Portal:Scotland/Selected article/Week 25, 2011
John Maclean MA (24 August 1879 – 30 November 1923) was a Scottish schoolteacher and revolutionary socialist. He is primarily known as a Marxist educator and notable for his outspoken opposition to the First World War. Maclean is regarded as one of the leading figures of the Red Clydeside era. His imprisonment for agitation against the war earned him an international reputation and he was elected an honorary vice-president of the Congress of Soviets and appointed Bolshevik representative in Scotland.
Maclean first came to politics through the Pollokshaws Progressive Union and Robert Blatchford's Merrie England.
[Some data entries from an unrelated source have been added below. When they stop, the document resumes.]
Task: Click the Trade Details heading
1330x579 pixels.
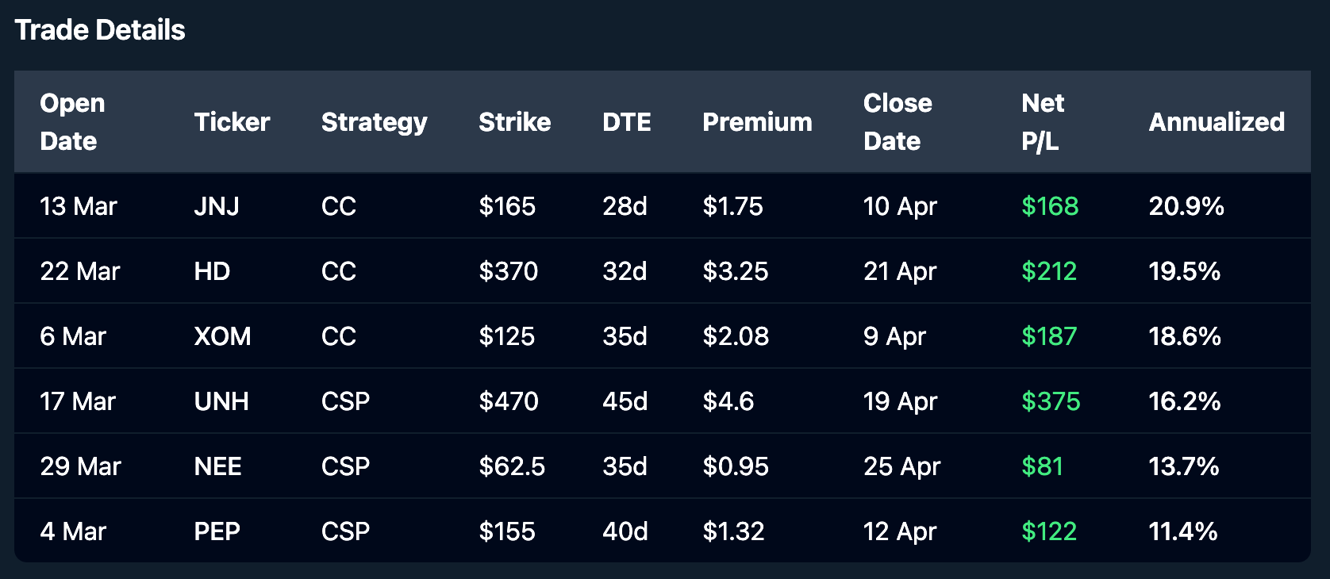Action: (100, 30)
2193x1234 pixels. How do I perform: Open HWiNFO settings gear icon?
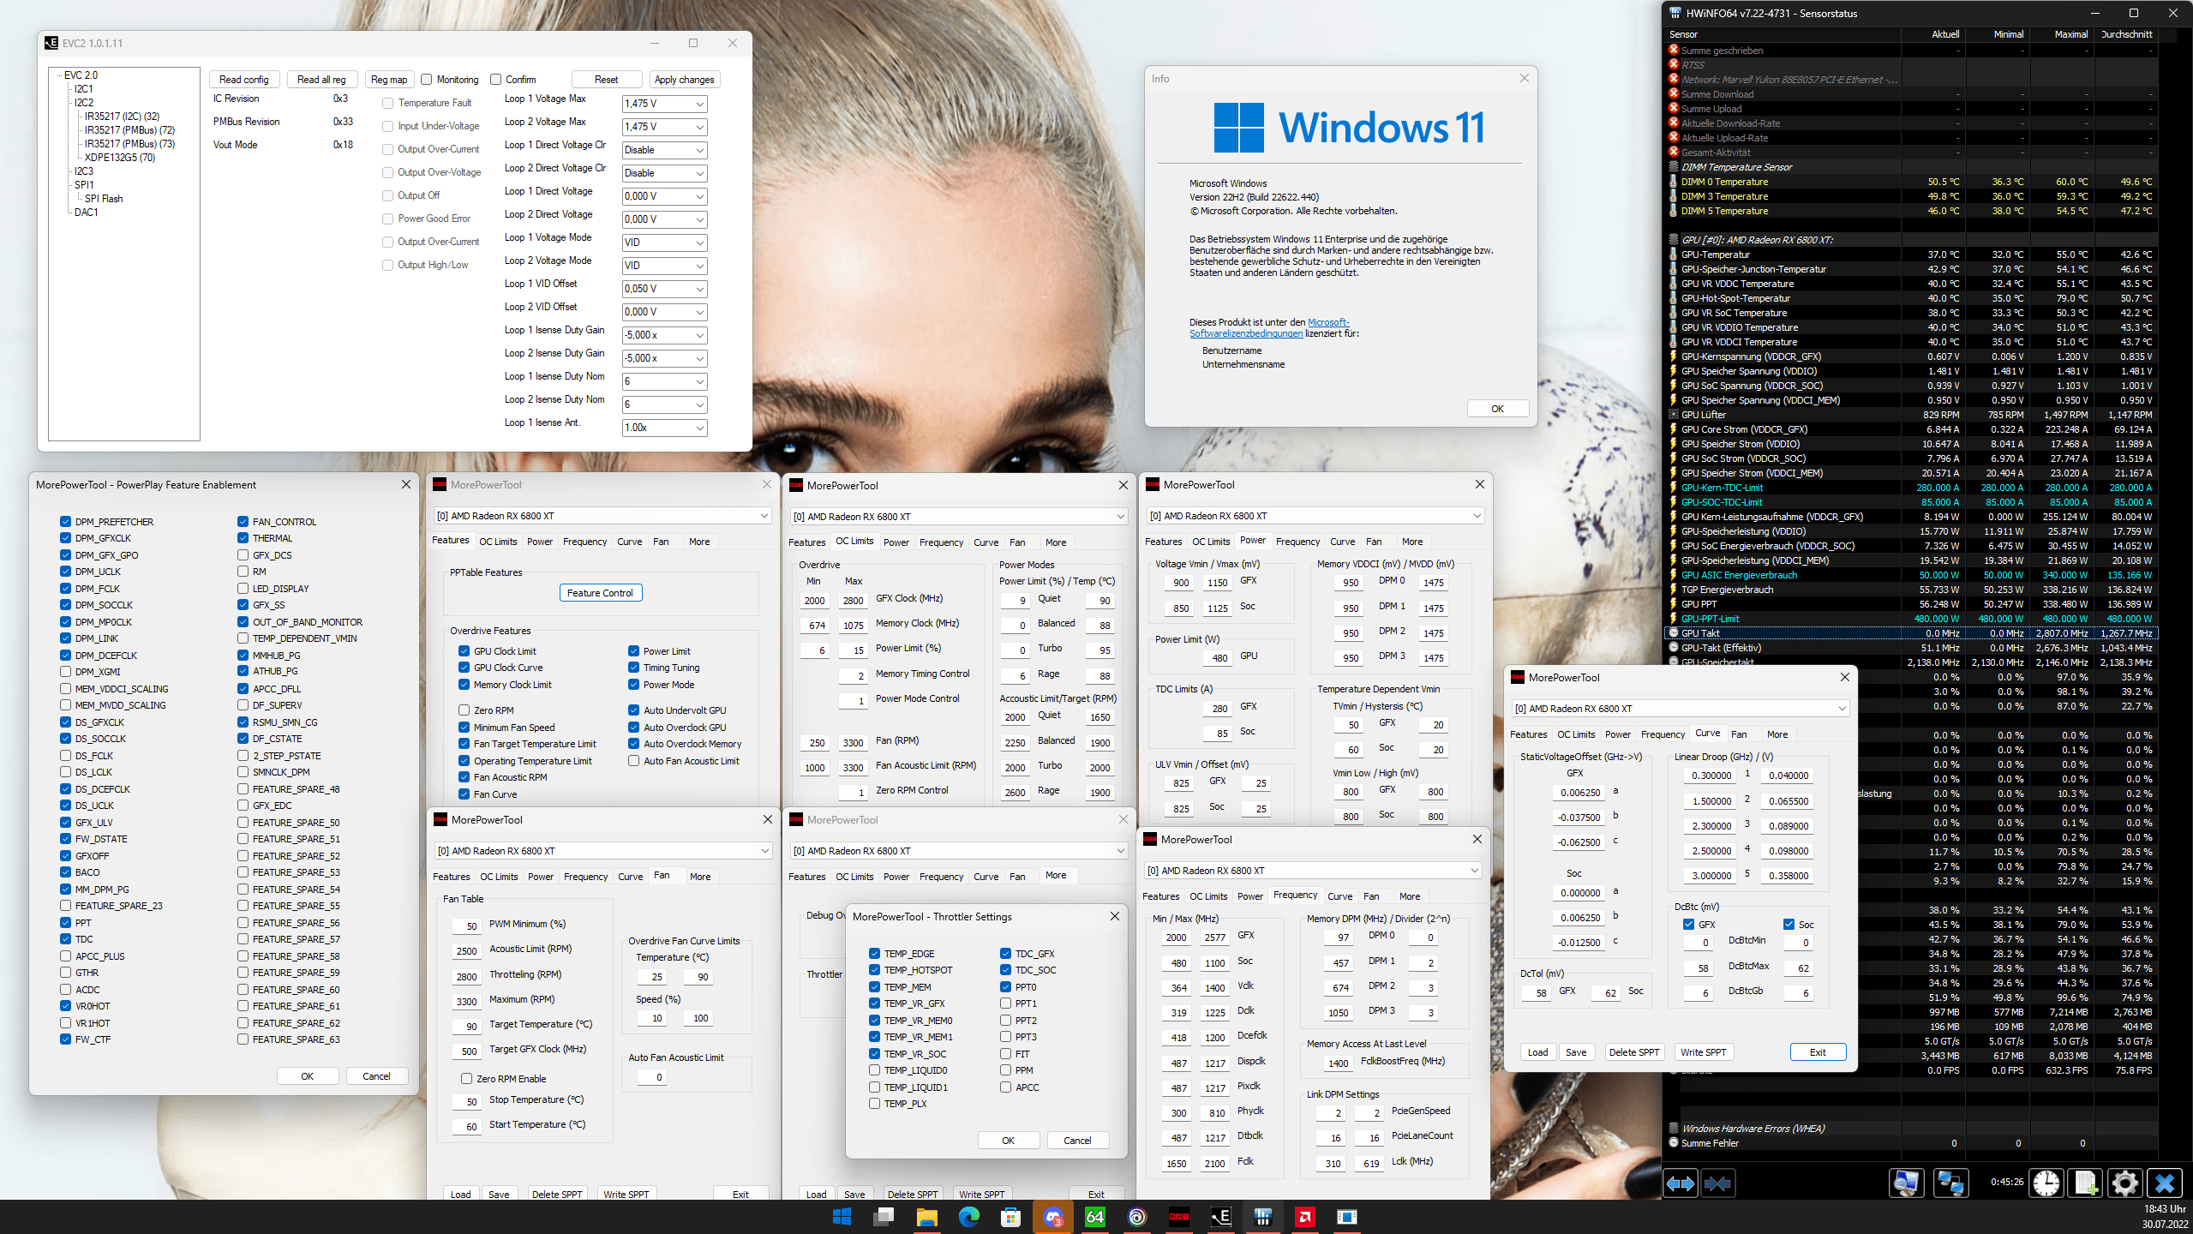pos(2124,1183)
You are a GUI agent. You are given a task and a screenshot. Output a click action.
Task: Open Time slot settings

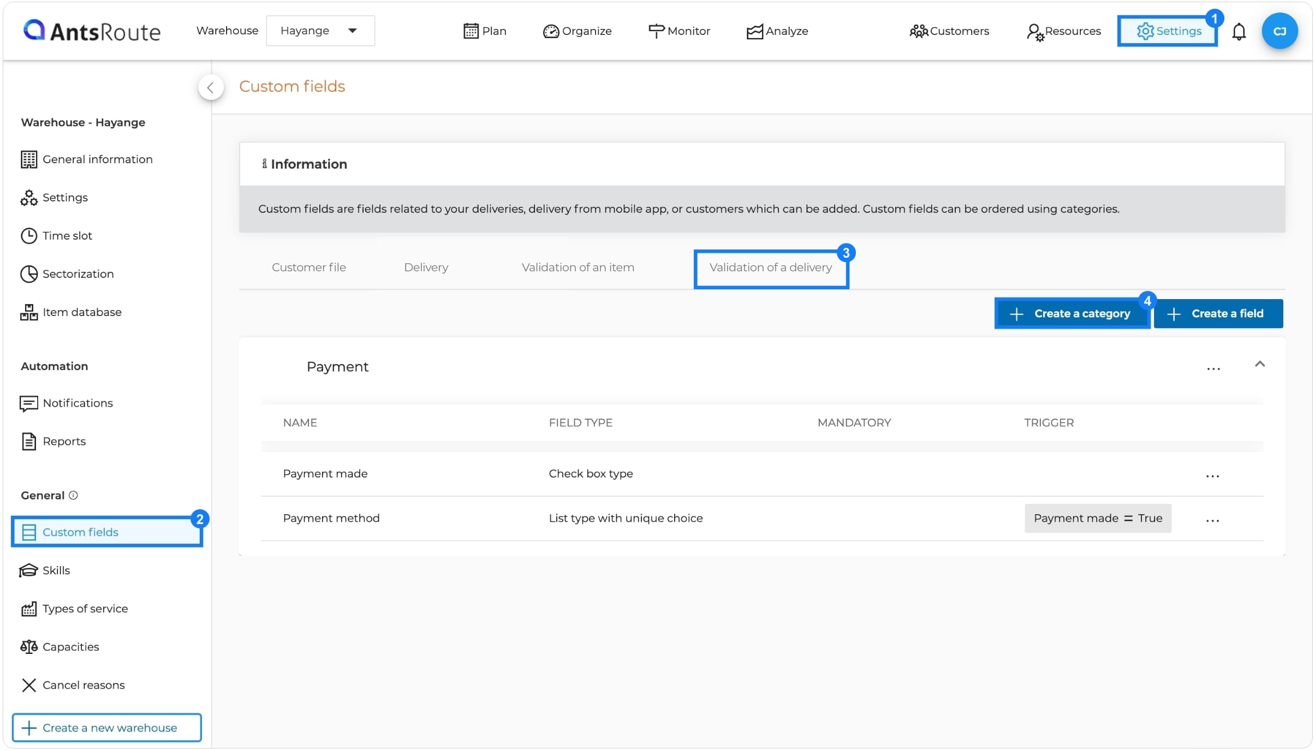pyautogui.click(x=67, y=235)
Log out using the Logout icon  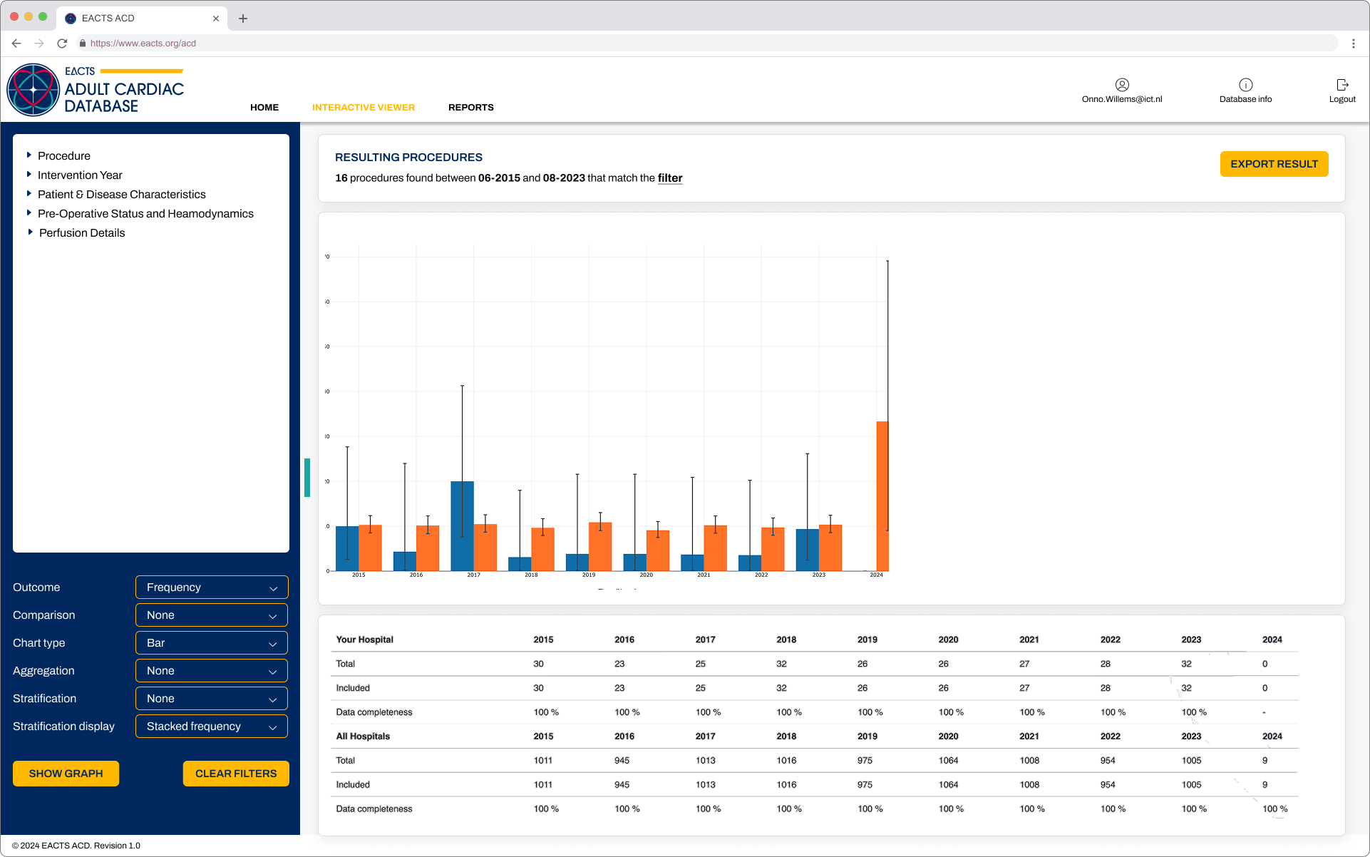coord(1342,90)
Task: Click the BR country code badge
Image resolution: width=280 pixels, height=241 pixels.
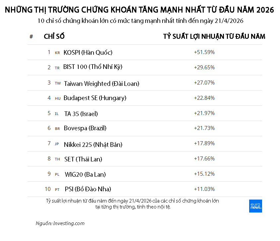Action: [x=57, y=129]
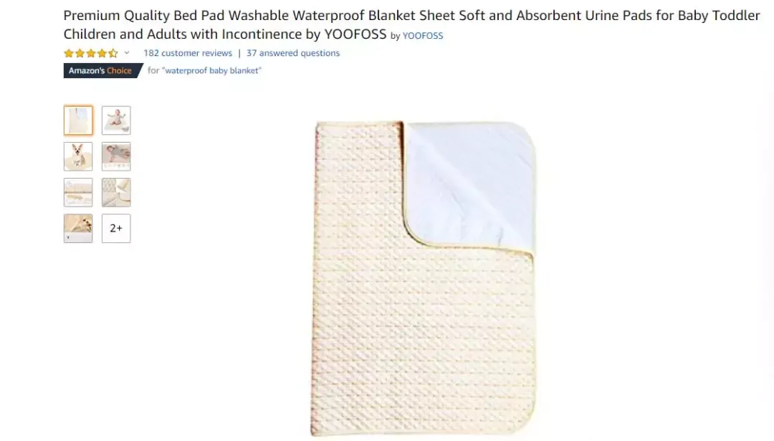Click the product title text
Viewport: 774px width, 441px height.
point(411,24)
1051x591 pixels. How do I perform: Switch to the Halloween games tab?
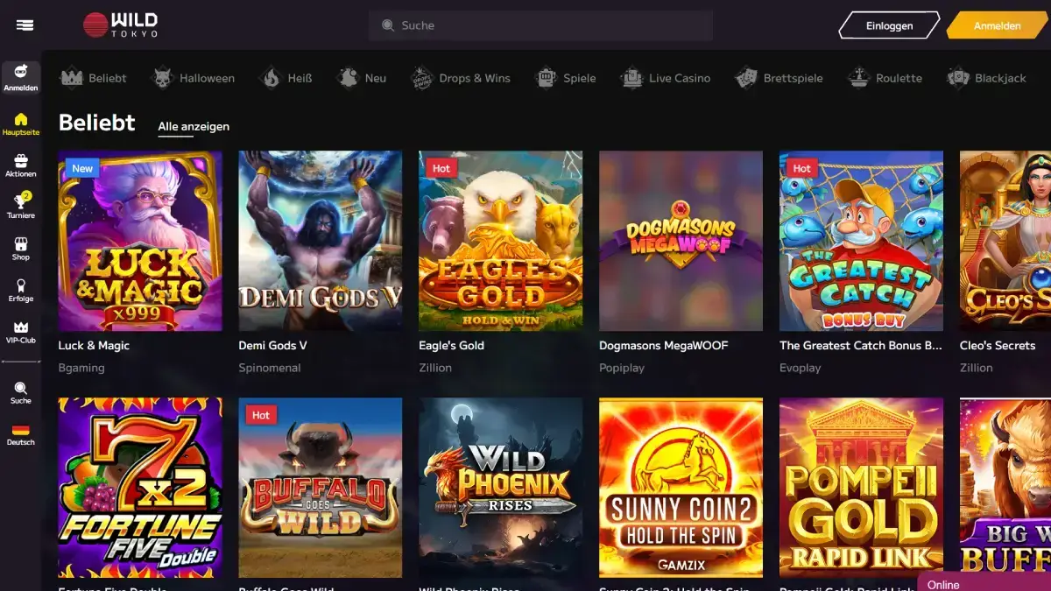click(194, 78)
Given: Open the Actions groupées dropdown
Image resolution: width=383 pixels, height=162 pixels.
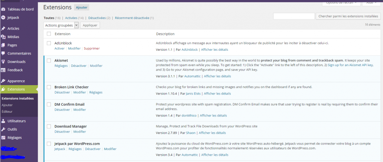Looking at the screenshot, I should (61, 25).
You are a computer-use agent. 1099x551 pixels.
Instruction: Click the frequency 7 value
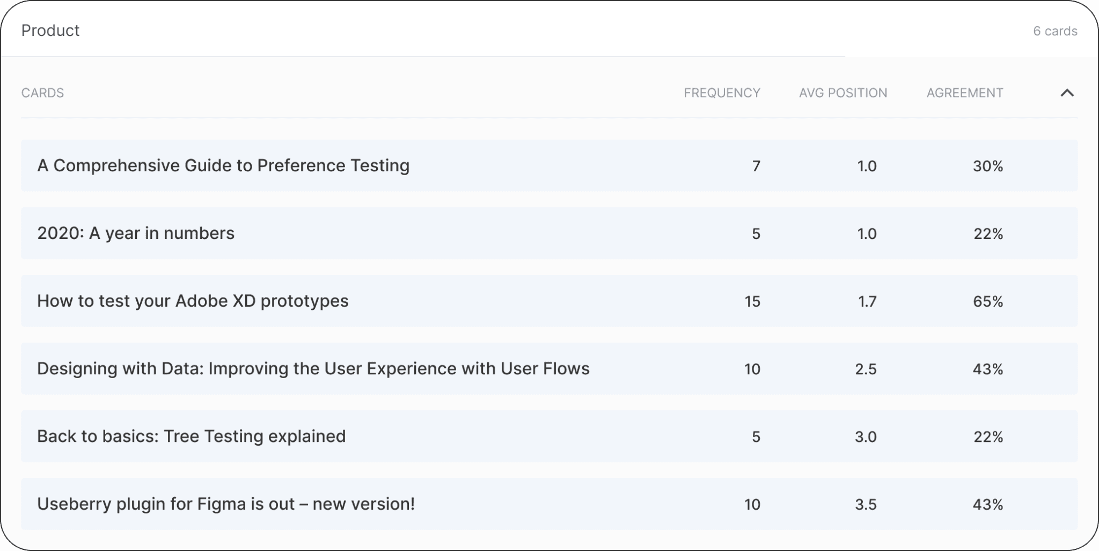(756, 166)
He became convinced that the living standards of the working-classes could only be improved by social revolution and it was as a Marxist that he joined the Social Democratic Federation (SDF), and remained in the organisation as it formed the British Socialist Party. By the time of World War I his socialism was of a revolutionary nature, although he worked with others on the left who were more reformist in outlook, such as his friend James Maxton. He heavily opposed the war, as he felt it was a war of imperialism which divided workers from one another. In January 1918 Maclean was elected to the chair of the Third All-Russian Congress of Soviets and a month later appointed Bolshevik consul in Scotland. He established a Consulate at 12 Portland Street in Glasgow but was refused recognition by the British Government.